To be sure, most of that is just talk. But the burst “bubble economy” and the declining rates of return on traditional investments inevitably mean that a growing number of bright, energetic and ambitious Japanese now have more incentive than ever before to launch new ventures. Deregulation reduces market barriers. Companies desperate to reduce costs are more willing to test a new supplier. Retrenchment makes it harder for companies to promote the young managers it wants to keep. Older managers are being cherry-picked to join the Japanese affiliates of what were once American, Korean and Taiwanese start-ups. More and more Japanese seem prepared to explore their options if the price is right.

Indeed, both MITI and the Ministry of Finance are discussing how to create new stock exchanges to build a better venture capital infrastructure for new enterprise. Needless to say, these exchanges could bring about more foreign investment in Japanese innovation.

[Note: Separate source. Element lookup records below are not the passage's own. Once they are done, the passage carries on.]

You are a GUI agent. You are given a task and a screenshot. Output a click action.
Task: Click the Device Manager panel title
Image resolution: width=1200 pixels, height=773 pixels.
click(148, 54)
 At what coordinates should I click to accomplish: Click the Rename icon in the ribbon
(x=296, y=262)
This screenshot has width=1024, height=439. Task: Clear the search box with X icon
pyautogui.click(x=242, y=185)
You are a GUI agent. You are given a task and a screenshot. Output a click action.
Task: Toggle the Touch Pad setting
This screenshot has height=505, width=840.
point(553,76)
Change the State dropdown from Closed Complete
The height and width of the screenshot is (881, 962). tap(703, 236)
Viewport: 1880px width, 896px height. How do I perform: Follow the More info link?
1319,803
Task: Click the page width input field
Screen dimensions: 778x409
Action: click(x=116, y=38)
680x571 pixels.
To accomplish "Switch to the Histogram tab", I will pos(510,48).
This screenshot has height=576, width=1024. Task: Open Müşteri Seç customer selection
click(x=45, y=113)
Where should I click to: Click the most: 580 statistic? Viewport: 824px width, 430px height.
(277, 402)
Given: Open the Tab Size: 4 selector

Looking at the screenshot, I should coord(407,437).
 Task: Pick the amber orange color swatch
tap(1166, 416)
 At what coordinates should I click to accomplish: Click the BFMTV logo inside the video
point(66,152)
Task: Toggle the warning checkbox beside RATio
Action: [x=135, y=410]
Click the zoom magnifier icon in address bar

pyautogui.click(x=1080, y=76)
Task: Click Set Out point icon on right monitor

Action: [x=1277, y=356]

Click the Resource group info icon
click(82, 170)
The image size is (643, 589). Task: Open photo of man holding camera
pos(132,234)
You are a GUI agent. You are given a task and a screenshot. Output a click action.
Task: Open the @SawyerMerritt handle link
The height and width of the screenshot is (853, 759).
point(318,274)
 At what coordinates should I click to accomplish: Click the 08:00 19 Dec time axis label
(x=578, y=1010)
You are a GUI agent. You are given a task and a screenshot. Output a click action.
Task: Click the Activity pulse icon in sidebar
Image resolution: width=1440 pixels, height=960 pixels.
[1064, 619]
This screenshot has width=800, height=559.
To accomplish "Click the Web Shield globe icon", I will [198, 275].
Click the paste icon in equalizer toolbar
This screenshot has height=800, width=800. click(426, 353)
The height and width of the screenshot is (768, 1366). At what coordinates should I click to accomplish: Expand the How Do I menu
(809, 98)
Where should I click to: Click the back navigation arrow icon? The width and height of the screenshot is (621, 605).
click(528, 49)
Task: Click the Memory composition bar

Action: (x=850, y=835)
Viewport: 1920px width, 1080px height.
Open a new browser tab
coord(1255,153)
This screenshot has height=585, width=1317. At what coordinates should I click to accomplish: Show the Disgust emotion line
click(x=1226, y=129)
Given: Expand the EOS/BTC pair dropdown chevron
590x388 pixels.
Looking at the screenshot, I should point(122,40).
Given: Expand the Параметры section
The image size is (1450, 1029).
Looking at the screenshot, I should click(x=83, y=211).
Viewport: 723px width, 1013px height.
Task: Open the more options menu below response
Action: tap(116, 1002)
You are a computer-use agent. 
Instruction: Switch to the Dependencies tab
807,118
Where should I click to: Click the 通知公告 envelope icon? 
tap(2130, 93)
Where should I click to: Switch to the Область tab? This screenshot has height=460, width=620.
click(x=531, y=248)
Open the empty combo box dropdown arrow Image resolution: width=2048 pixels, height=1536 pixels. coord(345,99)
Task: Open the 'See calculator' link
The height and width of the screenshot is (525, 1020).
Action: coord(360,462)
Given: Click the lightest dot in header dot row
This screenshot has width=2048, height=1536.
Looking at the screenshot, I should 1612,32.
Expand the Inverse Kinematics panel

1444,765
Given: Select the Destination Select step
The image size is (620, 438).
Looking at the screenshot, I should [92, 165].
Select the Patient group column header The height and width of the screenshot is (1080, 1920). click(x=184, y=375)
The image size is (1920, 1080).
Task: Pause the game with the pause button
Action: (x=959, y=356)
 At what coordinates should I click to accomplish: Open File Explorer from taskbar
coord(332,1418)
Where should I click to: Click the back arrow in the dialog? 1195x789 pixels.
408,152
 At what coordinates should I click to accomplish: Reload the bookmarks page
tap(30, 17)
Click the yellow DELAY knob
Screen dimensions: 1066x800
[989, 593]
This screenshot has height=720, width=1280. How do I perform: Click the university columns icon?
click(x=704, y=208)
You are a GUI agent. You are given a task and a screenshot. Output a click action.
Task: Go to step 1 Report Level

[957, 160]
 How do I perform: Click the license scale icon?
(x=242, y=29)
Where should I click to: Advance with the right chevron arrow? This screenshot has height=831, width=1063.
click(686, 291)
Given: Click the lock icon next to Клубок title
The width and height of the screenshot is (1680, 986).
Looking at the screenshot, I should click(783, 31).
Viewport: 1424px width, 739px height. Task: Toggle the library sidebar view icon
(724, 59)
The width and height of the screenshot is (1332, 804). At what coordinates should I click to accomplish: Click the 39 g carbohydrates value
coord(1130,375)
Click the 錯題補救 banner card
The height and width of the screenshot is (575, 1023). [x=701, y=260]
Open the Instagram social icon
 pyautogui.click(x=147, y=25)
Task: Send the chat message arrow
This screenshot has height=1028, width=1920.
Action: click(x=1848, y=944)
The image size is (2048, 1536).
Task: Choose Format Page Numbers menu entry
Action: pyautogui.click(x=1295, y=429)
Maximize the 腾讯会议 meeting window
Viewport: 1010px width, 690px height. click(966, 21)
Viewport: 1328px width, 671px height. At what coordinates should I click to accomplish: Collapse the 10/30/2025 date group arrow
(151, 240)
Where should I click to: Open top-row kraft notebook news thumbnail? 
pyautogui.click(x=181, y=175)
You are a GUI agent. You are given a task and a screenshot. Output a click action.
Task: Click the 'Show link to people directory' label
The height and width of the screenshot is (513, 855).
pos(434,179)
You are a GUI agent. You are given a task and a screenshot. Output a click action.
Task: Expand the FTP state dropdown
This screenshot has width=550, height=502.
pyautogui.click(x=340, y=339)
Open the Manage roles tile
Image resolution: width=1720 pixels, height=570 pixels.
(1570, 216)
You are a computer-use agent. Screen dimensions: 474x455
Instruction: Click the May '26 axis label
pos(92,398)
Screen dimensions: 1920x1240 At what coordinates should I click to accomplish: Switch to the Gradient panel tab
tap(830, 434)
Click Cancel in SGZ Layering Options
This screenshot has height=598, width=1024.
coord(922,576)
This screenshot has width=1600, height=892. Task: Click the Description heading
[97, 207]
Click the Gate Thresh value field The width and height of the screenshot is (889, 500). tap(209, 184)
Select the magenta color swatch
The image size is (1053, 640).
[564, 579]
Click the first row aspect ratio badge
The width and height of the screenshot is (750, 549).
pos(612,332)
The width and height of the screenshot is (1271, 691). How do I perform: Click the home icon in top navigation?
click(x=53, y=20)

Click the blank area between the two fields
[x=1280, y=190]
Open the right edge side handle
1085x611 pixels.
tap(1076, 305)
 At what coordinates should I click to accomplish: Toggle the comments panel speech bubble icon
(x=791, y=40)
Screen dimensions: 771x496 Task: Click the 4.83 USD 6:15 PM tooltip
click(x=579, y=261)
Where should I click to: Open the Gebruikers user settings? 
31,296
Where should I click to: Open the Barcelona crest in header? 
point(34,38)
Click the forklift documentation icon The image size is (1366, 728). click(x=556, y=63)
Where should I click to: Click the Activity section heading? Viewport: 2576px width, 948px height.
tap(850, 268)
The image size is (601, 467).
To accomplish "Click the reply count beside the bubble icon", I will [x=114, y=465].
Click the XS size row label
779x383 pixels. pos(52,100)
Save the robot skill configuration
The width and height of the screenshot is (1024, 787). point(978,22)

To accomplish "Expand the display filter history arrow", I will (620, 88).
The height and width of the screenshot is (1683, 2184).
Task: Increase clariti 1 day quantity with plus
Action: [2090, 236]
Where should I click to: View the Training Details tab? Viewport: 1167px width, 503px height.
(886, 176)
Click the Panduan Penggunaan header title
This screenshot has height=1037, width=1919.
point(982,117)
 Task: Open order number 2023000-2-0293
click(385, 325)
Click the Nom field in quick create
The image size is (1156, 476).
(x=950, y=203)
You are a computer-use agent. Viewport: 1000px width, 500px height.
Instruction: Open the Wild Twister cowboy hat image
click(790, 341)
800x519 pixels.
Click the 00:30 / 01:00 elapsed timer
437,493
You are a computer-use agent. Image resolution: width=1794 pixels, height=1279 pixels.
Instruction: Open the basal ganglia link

To be sure, there is no certainty that a rising population of entrepreneurs will effectively transform Japan: There are always more failures than successes. What’s more, Japanese entrepreneurship--just like Japanese capitalism--is likely to have its own unique features. For example, it’s quite possible that spin-offs from large companies striving to manage costs while pursuing new market opportunities might be a more likely scenario for the future of Japanese venture capital than slavish imitation of the Silicon Valley start-up.

Small companies have always played an important role in Japan’s economy, but there has never been a more propitious time for new enterprises to proliferate. Japan’s ability to grow vibrant new businesses--not merely its ability to more cleverly restructure its older, larger ones--may be the true measure of how well the country’s economy can navigate the decade.